Son memorables los temas con los clarinetistas al frente del escenario así como la canción en la que Fournier deja la batería al fondo del escenario para salir al frente tocando el cajón en “la tarantela yo canto…”. El ritmazo del sonido de la banda se ha pegado a nuestras caderas y no queda nadie en la sala a quien no se le escapen siguiendo su son.

Ahora que el ambiente está muy caldeado y ya hemos vencido la timidez para animarnos a bailar empieza el curso iniciático de son dirigido desde el escenario según la receta de Compay, Para Hacer Un Son, tiene que haber pimienta y sazón acompañado de una coreografía en tres pasos: Paso 1 – mover las palmas, Paso 2 – sacudir las manos y Paso 3- alzar las palmas bien abiertas y mover pa aquí… pa allá…
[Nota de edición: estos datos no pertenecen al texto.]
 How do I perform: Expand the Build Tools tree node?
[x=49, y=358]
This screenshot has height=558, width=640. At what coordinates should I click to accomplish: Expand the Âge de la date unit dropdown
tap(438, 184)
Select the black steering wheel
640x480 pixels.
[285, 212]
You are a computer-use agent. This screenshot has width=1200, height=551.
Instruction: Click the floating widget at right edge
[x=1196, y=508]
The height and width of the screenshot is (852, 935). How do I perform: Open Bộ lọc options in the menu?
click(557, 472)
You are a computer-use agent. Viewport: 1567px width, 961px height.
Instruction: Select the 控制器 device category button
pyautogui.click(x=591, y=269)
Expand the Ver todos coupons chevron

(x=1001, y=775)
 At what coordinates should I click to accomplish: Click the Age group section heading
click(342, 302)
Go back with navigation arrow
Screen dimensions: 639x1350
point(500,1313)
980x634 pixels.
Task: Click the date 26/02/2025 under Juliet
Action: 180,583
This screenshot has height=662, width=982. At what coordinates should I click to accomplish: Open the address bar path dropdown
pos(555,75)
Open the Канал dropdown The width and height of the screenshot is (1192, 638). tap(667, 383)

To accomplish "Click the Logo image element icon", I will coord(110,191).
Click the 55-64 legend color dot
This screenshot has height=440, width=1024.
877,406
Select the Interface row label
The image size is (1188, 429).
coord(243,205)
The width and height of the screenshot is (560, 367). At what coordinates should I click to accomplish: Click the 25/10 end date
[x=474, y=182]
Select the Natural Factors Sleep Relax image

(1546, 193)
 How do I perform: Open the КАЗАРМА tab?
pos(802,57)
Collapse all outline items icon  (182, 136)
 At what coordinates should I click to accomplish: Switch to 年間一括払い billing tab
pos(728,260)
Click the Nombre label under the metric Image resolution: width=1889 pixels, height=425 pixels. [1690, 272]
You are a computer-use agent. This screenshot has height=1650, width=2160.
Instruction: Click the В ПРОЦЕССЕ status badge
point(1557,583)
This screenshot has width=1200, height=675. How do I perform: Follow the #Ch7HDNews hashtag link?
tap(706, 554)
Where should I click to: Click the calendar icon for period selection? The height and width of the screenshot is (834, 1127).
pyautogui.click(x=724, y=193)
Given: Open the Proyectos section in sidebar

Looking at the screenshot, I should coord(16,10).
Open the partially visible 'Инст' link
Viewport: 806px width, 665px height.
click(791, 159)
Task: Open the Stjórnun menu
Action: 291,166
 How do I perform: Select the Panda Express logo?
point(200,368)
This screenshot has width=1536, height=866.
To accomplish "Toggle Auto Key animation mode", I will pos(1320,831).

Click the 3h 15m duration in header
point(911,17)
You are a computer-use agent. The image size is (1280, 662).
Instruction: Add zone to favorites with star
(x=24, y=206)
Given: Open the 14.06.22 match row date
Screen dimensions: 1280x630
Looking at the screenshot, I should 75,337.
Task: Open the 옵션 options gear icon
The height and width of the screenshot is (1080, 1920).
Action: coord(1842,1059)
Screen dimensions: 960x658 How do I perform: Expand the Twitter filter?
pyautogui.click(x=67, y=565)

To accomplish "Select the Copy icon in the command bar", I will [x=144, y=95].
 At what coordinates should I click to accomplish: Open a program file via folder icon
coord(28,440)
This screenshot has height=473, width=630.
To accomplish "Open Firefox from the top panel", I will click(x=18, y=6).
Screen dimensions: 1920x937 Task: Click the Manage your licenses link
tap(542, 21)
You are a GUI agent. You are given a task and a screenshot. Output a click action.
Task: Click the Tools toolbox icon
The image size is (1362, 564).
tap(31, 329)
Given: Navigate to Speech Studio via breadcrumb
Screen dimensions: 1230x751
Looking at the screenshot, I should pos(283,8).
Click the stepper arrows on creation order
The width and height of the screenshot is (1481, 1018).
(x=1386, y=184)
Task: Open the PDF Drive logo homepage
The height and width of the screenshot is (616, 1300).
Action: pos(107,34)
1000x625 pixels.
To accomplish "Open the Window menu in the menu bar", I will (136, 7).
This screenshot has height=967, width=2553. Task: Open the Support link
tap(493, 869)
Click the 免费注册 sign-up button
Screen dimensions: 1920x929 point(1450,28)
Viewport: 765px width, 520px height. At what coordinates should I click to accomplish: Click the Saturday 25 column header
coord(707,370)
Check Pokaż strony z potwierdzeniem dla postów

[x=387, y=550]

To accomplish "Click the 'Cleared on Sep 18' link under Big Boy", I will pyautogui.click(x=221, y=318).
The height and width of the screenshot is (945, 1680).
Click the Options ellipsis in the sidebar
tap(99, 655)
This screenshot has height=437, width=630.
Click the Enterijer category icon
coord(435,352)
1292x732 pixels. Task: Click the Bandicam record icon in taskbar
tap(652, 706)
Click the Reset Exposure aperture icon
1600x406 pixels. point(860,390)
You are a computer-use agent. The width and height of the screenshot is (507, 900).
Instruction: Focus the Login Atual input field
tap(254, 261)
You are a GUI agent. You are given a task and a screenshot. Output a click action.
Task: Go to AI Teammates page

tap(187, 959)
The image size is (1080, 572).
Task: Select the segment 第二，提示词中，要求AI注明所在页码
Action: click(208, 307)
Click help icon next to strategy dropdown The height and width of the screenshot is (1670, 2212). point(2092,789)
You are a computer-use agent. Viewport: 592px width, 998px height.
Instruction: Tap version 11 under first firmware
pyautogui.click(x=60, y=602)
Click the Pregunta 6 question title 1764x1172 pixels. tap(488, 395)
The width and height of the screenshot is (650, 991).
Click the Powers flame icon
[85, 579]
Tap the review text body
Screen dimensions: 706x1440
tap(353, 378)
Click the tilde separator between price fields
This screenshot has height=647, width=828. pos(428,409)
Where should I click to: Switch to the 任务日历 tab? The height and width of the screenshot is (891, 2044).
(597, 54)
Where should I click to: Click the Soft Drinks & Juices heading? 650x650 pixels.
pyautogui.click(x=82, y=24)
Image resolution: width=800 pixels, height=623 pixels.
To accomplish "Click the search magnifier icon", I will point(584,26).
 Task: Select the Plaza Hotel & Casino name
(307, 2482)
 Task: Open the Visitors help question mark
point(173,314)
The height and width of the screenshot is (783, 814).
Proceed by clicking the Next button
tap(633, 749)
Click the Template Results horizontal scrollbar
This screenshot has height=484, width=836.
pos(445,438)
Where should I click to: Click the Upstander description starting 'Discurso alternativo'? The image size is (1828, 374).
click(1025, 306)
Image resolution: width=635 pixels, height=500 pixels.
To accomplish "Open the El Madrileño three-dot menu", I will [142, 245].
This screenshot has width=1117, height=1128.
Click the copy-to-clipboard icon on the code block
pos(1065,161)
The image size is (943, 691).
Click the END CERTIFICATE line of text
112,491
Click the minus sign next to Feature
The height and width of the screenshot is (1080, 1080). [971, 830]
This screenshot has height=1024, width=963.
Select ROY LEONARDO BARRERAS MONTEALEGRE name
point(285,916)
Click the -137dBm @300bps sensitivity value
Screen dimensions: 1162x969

La noche está llegando a su fin y hay un tema mágico que llevamos toda la velada esperando. Y es que recordar es volver a vivir. Vuelven a contar con la presencia de Santiago Auserón en escena y se despiden con una larga versión de Chan Chan mientras van presentando a todos los integrantes de la banda y Auserón cuenta una anécdota muy divertida que le pasó cuando Compay vino a grabar con él. Le preguntó – Compadre, usted no me regalaría una de esas guitarritas pequeñas que usted ha inventado (el armónico). Y Compay le puso una de las guitarritas en las manos y le dijo – Y ahora usted me regala a mi 200 dólares.

Ese es el espíritu del compadre, la simpatía y el buen humor que no se pierda nunca y eso es precisamente lo que te hacen sentir sus canciones, serenidad, ganas de vivir, alegría y felicidad. Con el buen rollo que han dejado entre el público vuelven a salir para regalarnos un bis con otro tema cubano que refleja su forma de vida y su espíritu festivo y vitalista, se despiden con Guantamera con el público feliz coreando “Guantanameraaaaaaaaaa, guajira, guantanameraaa”.